The Tiger Woods recent televised confessional contained a revelation for me. There was nothing intriguing about the props, aside from the fact that his wife wasn't there. The content wasn't especially novel. The method of delivery wasn't anything new either. Mere days later, President Obama used the same format in his weekly internet address to flog his increasingly stale health care revamp. Now Obama didn't have an audience of potted plants like Woods, but perhaps he could have used Michelle to give him a big smoochie teary kiss, like Woods got from Mom. One might think, gosh, somebody loves this guy, so his health care plan can't be so bad. That, at least, would have spiced up yet another plodding dull Marxist/Leninist Health Care 101 lecture.
The thing that struck me is how the set piece speech is now almost worthless as a communication device on great issues. The heavy scripting has so reduced the information value, that it's no wonder most Americans have little interest or time to waste on these artifacts of the past. In a world on twitter, we only want the most important fact and it must be conveyed in the shortest possible form. Lies, dodges and evasions seem ever more blatant. Even a day later Obama could put no price tag on his increasingly costly boondoggle. A trillion? two trillion? The CBO cannot even venture a guess at the final cost of Obamacare.
With these speeches, airy generalities and verbose phrases begin to seem not dull, but offensive, as if someone is committing a crime. Interruption becomes a necessity. Joe Wilson may be pioneer in this sense. Some would say this exposes an obvious loss of civility and this probably is true, but should one be willing to be silent for such drivel? I guess the tactful path would be not even to bother showing up. If someone is going to, at best use you as a prop or at worst lie with your seeming approval, then absence is probably warranted.
The Republicans now face such a choice with the Obama Tax Increase Commission and the Health care negotiations. If they want to join Obama in the land of vague babble and lies, they can and may gain something from it, though what I cannot fathom.
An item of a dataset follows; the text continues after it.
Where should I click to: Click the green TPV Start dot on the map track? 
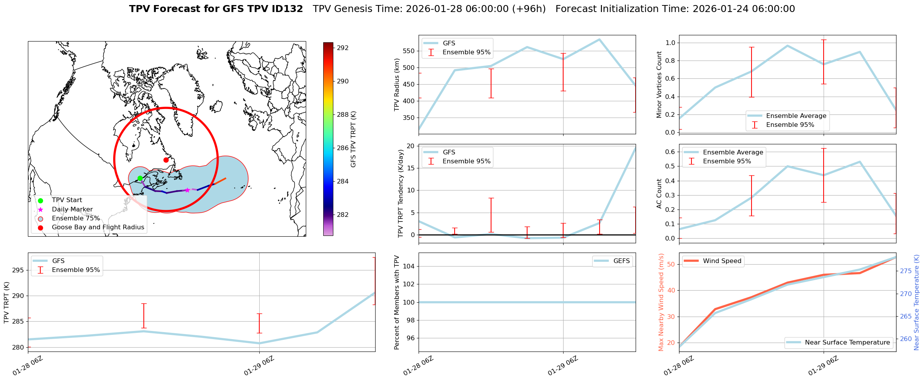[x=140, y=178]
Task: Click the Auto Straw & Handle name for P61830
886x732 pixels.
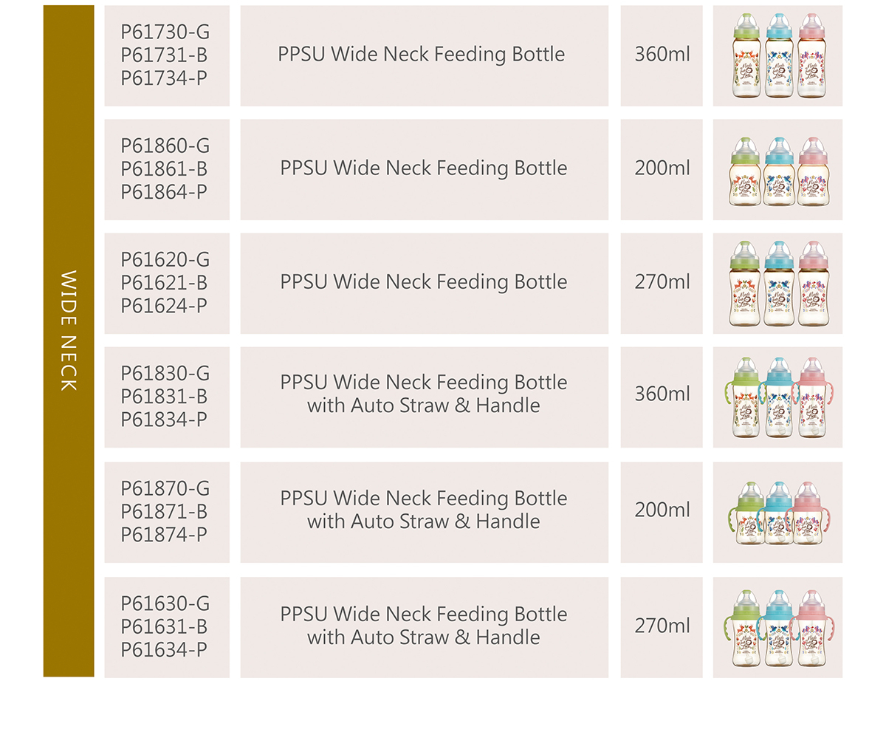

Whatever they decide, the obvious manipulated nature of these events means that like the set piece speech, the script has already been written. A beginning, middle and end has been drafted and the Republicans simply have to show up. Does anyone think the Republicans get the role of the good guys in this production?
The opposition party has a duty only to oppose, nothing more. Plans are laid out, so that America has an idea of an alternative path, but the job of passing the agenda lies in the majority. The fetish of bipartisanship as a goal in itself embraces only imbecility. If one side simply caves to the other, that's not America. That's Hitler's Germany, Chavez' Venezuela or Castro's Cuba. As Lloyd Cutler used to say, "America was founded by dissidents and smugglers." Why should we lose our independence and our probing minds for something of undefined effect and with untold cost?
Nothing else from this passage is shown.